Lagging gas prices have fallen about 11% over the past seven months, from $2.90 to $2.59 per gallon. The rule of thumb is that every 1-cent decline at the pumps boosts consumer discretionary spending by about $1.2 billion. So this latest decrease in gas prices could potentially boost GDP by an estimated 15 to 20 basis points annually, which could support stronger consumer spending during both Thanksgiving and Christmas.
Stronger dollar keeping a lid on oil prices During 2018, U.S. GDP growth was 2.9%, the Federal Reserve orchestrated four quarter-point interest rate hikes (taking the fed funds target to an upper band of 2.5%) and the dollar rallied versus the euro by about 10% (from a February peak of 1.25 to 1.15 dollars to euros at year-end). As a result, WTI plunged by 45% during the fourth quarter, from $77 per barrel to a year-end price of $45. This year, we expect GDP to slow to 2.3%, and the Fed actually has cut rates three times over the past five months to an upper band of 1.75%. We had expected the dollar to weaken versus the euro, but it’s actually strengthened year-to-date by another 5% to 1.10 currently. While crude oil rallied by 50% to $67 per barrel to start the year through April, WTI has corrected by about 15% over the past seven months to its current price of $58.
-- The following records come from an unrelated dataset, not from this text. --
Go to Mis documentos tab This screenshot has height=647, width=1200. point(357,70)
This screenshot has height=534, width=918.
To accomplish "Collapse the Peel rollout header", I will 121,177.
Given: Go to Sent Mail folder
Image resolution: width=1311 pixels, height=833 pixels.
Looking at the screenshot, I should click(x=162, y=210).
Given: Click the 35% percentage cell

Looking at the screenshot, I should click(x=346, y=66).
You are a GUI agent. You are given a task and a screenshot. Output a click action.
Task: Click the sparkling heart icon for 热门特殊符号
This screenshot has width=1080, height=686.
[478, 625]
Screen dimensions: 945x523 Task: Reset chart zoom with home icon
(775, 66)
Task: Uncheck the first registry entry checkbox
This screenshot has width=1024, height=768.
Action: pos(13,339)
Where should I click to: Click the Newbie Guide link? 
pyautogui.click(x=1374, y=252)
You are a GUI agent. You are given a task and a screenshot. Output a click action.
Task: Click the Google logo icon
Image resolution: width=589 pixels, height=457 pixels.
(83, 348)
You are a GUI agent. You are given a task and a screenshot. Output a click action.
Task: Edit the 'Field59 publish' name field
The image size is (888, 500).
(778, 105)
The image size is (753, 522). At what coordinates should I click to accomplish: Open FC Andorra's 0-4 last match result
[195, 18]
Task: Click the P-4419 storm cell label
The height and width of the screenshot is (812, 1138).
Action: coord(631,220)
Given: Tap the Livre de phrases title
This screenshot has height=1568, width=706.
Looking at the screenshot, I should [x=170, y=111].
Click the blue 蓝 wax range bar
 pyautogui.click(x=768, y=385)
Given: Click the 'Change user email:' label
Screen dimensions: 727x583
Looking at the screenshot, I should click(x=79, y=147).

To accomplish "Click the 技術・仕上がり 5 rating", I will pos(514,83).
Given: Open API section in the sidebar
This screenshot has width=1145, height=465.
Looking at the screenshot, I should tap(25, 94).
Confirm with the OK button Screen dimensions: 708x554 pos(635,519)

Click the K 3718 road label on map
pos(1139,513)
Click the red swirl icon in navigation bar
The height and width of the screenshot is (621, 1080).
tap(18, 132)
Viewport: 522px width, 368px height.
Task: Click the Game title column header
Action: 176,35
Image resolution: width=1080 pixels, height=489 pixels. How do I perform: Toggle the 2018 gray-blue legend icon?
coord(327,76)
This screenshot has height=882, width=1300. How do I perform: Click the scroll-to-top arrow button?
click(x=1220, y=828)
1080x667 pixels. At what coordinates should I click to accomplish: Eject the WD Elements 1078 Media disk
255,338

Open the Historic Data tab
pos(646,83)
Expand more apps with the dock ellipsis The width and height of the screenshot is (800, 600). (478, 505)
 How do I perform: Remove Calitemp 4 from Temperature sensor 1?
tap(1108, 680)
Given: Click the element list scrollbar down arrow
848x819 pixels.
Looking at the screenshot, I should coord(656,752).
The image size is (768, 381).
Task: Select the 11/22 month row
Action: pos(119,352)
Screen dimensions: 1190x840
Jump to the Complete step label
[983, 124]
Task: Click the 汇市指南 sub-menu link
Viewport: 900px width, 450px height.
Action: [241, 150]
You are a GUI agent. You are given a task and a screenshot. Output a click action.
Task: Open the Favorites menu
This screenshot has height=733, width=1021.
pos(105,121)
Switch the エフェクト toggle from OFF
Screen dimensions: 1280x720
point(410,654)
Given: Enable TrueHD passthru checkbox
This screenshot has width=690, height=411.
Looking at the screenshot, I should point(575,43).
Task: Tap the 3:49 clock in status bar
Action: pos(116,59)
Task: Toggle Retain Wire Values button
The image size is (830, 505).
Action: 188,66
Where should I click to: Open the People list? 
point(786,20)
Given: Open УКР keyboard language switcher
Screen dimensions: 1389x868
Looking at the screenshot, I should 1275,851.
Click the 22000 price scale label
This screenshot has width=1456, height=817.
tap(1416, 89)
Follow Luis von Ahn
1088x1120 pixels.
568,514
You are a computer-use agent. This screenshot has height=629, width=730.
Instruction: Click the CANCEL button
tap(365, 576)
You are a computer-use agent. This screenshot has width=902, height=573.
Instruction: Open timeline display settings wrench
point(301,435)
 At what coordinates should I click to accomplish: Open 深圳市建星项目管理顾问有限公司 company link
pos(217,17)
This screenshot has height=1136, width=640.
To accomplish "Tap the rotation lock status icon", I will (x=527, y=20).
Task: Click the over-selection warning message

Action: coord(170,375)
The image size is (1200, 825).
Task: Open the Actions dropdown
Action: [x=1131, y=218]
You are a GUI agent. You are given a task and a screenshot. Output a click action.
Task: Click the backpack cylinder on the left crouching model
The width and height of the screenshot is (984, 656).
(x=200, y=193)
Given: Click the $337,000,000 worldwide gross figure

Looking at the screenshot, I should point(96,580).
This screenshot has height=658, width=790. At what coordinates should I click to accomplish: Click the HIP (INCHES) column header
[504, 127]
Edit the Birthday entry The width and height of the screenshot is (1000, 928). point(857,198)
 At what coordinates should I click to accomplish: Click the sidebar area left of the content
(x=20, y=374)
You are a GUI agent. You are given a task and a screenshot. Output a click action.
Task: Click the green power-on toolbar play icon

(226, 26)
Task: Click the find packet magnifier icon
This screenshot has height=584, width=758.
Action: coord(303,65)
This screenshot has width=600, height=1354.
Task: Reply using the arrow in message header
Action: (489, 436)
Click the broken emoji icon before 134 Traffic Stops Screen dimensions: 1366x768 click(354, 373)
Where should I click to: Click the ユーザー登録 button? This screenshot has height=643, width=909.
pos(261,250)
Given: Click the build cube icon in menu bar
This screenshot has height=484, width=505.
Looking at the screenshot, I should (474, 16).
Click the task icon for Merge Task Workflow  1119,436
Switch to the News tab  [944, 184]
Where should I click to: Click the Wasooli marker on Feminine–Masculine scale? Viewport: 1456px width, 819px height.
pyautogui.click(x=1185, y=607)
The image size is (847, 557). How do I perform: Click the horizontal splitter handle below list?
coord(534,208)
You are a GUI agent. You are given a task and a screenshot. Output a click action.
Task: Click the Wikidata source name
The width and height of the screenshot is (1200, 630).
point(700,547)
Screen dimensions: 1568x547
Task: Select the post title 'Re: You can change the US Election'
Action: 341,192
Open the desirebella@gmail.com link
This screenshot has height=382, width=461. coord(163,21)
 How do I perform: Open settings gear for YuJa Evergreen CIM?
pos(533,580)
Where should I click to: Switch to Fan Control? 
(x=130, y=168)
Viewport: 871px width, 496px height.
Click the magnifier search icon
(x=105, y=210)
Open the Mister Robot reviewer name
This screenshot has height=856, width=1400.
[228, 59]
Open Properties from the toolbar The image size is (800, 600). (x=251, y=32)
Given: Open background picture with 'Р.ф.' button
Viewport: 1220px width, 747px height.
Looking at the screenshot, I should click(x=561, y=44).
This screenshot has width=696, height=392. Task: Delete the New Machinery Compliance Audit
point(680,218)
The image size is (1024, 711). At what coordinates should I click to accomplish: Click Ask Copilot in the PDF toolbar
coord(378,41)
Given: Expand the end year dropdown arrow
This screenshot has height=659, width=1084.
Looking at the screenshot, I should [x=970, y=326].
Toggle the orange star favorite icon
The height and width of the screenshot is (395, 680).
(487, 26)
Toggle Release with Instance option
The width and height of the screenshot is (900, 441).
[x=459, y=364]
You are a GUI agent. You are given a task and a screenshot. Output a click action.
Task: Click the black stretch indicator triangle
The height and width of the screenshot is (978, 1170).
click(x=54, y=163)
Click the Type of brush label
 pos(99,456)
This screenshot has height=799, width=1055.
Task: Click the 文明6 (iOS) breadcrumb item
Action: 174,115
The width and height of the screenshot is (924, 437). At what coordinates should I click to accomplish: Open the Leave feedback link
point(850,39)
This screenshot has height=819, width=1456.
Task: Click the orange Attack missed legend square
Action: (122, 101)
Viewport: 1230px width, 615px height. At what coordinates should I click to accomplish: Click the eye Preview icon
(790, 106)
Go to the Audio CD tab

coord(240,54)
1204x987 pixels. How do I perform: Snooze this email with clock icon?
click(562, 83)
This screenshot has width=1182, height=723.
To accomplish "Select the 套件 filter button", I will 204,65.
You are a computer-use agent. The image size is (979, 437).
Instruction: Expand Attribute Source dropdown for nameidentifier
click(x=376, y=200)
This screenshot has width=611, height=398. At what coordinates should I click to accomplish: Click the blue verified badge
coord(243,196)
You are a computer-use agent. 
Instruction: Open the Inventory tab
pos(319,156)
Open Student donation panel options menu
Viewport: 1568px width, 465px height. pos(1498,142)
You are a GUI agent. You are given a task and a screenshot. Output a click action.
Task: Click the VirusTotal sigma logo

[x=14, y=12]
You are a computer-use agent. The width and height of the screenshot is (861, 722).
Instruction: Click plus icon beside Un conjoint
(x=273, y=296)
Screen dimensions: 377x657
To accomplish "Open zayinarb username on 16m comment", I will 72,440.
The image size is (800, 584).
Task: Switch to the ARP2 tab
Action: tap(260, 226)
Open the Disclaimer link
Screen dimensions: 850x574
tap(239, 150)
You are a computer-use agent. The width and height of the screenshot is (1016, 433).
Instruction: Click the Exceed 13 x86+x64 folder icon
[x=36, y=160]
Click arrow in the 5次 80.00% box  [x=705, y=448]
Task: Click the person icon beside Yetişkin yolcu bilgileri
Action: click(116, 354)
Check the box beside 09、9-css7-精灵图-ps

China trade skirmish has slowed energy demand The trade and tariff war between the U.S. and China has been dragging on for 19 months, and this uncertainty has had a negative impact on CEO confidence, corporate spending, productivity, and economic and corporate-profit growth. Consequently, the resulting slowdown in the world’s two largest economies has pressured energy prices, due to the expectation of relatively sluggish demand. But if we see a skinny “Phase One” agreement signed before year-end, energy prices could increase over the next few quarters.
Fracking trends remain strong At about 12.8 million barrels of oil produced each day (BPD), the U.S. is now the world’s largest crude producer, surpassing No. 2 Saudi Arabia’s 12 million and No. 3 Russia’s 10.8 million. From 10 million in early 2018, this 28% surge in U.S. supply, in conjunction with slowing global demand, has helped destabilize the energy market over the past 18 months. However, the U.S. rig count has declined by about 26% over the last year to 803 rigs currently, indicating domestic production may be peaking.
Day late and a dollar short? The long-awaited Aramco initial public offering (IPO) is the cornerstone of Saudi Arabia’s “Vision 2030,” a longer-term strategy to reshape the Saudi economy and reduce its dependence on oil revenues. Crown Prince Mohammed bin Salman had promised a hugely successful IPO of a 5% stake in its national oil company, Saudi Aramco, during the second half of 2018. He estimated Aramco’s value at $2 trillion, planned to list the shares on the New York, London, Hong Kong and Tadawul stock exchanges, and hoped the IPO could raise $100 billion to help balance Saudi Arabia’s budget deficit.
After delays, the plan that finally was unveiled last week called for Aramco to sell only 1.5% of its shares only on the local Tadawul exchange at an estimated price range of $8-8.50 per share, which would value the company at approximately $1.6-1.7 trillion and raise only $25 billion. But that may still be overstating the case. With the decline in energy prices, international investors are thought to value Aramco at only $1.2-1.5 trillion, so this IPO may disappoint.
Happy Thanksgiving, everyone!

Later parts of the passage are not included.